Interest rates have risen consecutively,except one,in the last couple of years. Pundits have also differed about predicting the behavior of the Fed going forward. Some are saying that the Fed will hold rates to the end of this year. Some are saying that the rates will trend up further.to the end of this year and into the first quarter of 2007.
It is believed that the fed funds rates can indicate the Fed's expectations of the trend of inflation, especially long rates. Long rates are very correlated to inflationary expectations.
So what can rising rates do to REITs-interest rates can affect REITs,especialiy those that are highly in debt.Those REITs can experience-1)increased cash flow volatility, greater exposure to refinanciag risk, pay higher for short term versus long term because of the inverted yield curve phenomenon.
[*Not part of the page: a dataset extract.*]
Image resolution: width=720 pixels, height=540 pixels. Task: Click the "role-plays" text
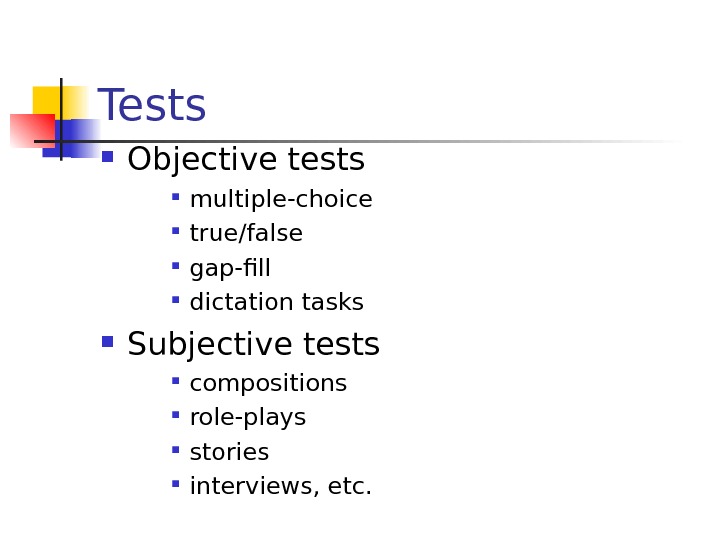[248, 418]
REITs which are highly in debt-difficult to acquire assets,limit on portfolio flexibility at appropriate times,difficulty to pay down debt,tie to a set interest rate-positive when rates in general rise and negative when rates fall.
But there are circustances when use of debt makes sense: inability to prepay existing debt without significant penalties. 1031 accomodations to investors(IRS require like kind exchanges of equal or greater debt to allow tax deferral) debt is used to close the deal.
Debt when used appropriately and sensibly and within predefined limits can limit the sensitivity to interest rate enviornments.